TASK DESCRIPTION>
Reproduce the rows verbatim, beginning with the line that contains "1090x1090 pixels. Task: Click the Polhill" and continuing through the line that contains "pos(389,172)", both included.
"""
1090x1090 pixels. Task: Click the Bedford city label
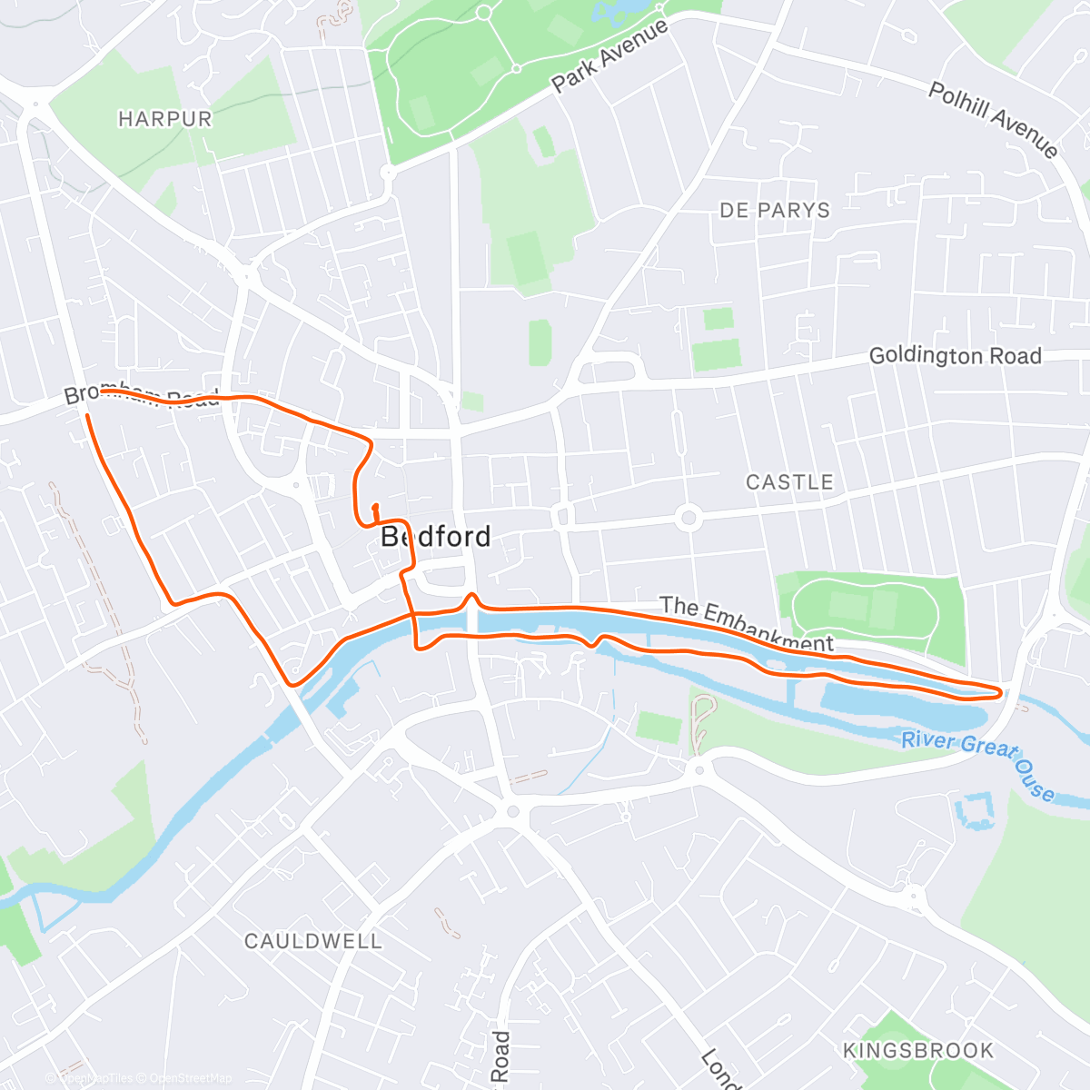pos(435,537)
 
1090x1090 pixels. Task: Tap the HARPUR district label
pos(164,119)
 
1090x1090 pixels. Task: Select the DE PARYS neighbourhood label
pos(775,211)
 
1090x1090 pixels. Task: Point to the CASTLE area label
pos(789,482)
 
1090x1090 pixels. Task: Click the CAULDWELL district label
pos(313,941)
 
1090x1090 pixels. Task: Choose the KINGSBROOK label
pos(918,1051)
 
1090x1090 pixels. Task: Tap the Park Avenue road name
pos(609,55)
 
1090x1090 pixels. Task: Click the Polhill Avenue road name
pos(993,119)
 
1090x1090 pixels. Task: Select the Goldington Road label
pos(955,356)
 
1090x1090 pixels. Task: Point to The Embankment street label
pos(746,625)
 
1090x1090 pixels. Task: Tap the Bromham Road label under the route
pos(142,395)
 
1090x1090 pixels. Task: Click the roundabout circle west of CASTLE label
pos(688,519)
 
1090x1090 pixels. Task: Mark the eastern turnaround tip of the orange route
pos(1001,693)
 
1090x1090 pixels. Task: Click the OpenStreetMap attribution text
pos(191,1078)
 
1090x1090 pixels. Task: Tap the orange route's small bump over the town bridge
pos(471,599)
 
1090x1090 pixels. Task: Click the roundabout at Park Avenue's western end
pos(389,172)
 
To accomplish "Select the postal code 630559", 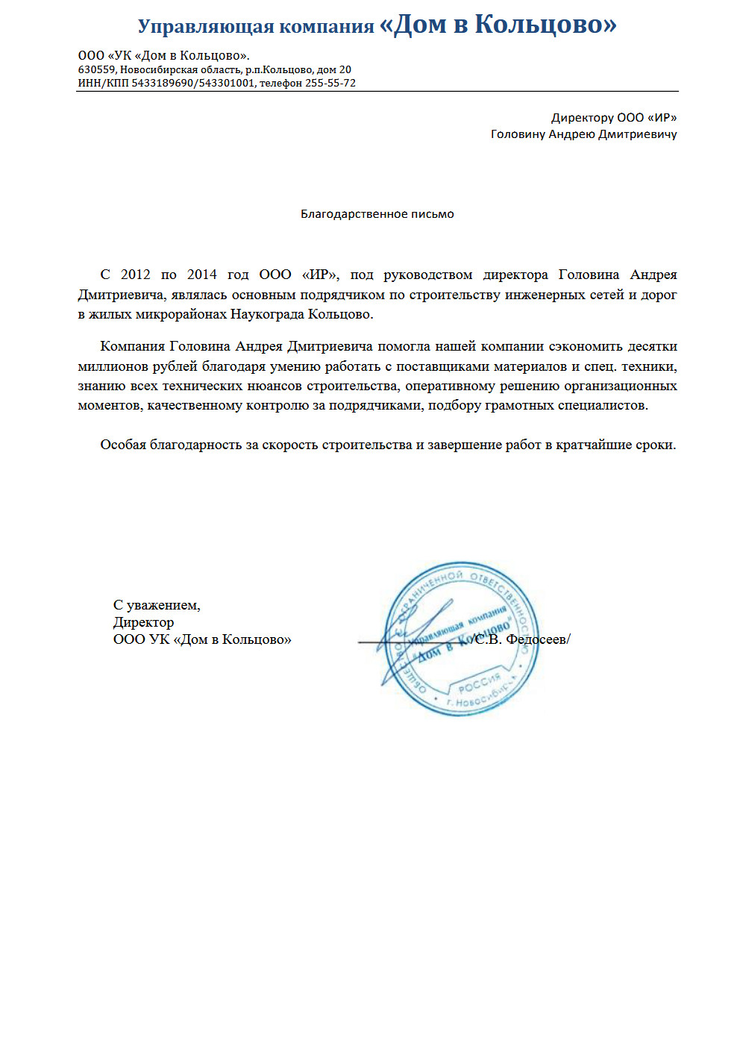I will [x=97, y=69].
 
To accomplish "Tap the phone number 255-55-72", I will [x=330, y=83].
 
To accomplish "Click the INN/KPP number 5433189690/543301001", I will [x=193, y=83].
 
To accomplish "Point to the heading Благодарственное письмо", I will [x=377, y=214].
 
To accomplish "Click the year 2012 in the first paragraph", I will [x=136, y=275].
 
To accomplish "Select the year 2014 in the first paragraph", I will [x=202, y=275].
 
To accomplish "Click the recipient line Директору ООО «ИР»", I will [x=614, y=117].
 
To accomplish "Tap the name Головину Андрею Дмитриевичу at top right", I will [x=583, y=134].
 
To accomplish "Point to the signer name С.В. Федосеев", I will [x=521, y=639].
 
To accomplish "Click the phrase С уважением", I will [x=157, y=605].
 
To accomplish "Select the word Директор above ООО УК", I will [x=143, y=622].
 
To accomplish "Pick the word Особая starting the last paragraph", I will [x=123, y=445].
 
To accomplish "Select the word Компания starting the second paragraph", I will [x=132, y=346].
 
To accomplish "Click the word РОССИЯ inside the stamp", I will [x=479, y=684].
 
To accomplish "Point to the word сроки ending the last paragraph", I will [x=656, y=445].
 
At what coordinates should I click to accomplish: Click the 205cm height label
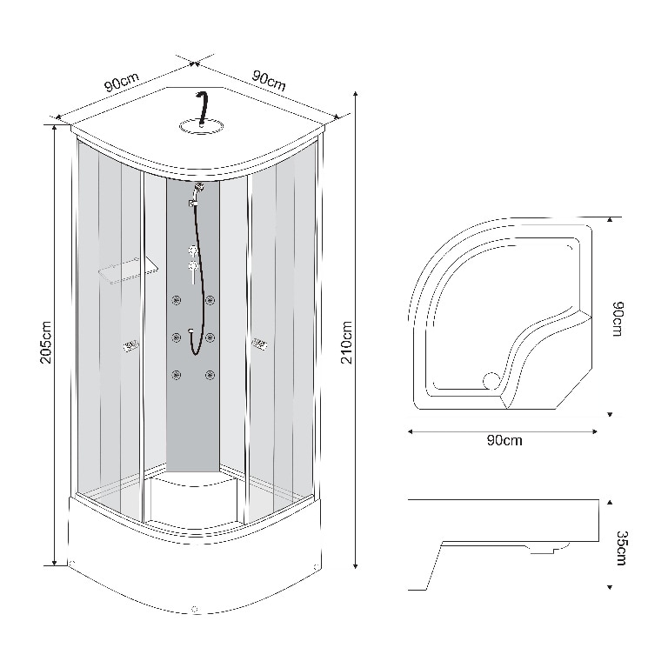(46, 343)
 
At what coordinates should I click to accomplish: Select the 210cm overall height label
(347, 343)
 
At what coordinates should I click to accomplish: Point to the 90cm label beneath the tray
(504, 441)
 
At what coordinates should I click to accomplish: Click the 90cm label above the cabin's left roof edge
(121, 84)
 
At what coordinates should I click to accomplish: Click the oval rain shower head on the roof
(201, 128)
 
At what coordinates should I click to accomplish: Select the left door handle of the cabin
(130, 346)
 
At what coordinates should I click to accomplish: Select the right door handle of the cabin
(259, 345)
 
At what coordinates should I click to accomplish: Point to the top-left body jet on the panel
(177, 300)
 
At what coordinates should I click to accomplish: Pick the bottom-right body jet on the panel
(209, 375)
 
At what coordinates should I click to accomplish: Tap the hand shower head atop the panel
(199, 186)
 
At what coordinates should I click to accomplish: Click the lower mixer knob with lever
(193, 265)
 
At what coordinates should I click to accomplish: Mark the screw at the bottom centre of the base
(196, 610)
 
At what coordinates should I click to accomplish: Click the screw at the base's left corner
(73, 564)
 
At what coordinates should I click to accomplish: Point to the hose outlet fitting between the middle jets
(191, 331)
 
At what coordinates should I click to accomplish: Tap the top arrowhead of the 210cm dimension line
"""
OUTPUT FOR THIS EXERCISE>
1090x1090 pixels. Task: Click the Polhill Avenue road name
pos(993,119)
 
1090x1090 pixels. Task: Select the Goldington Road label
pos(955,356)
 
1090x1090 pixels. Task: Point to The Embankment street label
pos(746,625)
 
1090x1090 pixels. Task: Tap the Bromham Road label under the route
pos(142,395)
 
1090x1090 pixels. Task: Click the roundabout circle west of CASTLE label
pos(688,519)
 
1090x1090 pixels. Task: Mark the eastern turnaround tip of the orange route
pos(1001,693)
 
1090x1090 pixels. Task: Click the OpenStreetMap attribution text
pos(191,1078)
 
1090x1090 pixels. Task: Tap the orange route's small bump over the town bridge
pos(471,599)
 
1090x1090 pixels. Task: Click the roundabout at Park Avenue's western end
pos(389,172)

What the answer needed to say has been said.